Task instructions -> Reading through the lines below, count those that include the string "agent"; the answer is that number and nothing else.
= = =
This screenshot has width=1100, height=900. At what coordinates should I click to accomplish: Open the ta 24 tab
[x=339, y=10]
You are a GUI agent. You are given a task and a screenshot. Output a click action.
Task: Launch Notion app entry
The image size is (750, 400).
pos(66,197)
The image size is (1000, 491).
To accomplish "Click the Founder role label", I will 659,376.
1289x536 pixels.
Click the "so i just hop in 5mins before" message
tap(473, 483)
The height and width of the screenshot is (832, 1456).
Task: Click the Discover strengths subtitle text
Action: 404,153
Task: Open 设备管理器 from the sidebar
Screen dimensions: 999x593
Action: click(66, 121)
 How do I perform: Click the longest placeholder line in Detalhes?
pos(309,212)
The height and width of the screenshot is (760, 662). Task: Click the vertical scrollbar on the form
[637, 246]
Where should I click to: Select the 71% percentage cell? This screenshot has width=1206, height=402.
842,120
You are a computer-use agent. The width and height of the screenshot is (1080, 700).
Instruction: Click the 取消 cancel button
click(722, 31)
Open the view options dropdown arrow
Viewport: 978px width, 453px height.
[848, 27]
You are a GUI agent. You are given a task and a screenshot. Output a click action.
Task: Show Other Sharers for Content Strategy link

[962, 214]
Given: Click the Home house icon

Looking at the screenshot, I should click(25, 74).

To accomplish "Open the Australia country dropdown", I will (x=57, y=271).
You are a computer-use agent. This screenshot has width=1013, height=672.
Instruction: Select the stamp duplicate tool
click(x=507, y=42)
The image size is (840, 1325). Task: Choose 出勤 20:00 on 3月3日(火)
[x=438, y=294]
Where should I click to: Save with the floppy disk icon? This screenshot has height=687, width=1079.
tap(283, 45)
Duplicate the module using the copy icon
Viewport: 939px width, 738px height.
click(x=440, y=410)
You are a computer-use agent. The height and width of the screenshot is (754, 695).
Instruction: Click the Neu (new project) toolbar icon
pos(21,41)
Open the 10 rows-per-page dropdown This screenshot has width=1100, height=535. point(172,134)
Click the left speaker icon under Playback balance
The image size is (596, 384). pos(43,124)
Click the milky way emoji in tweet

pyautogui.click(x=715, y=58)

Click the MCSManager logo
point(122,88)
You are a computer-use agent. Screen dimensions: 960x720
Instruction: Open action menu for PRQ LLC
= = =
Answer for the task -> 6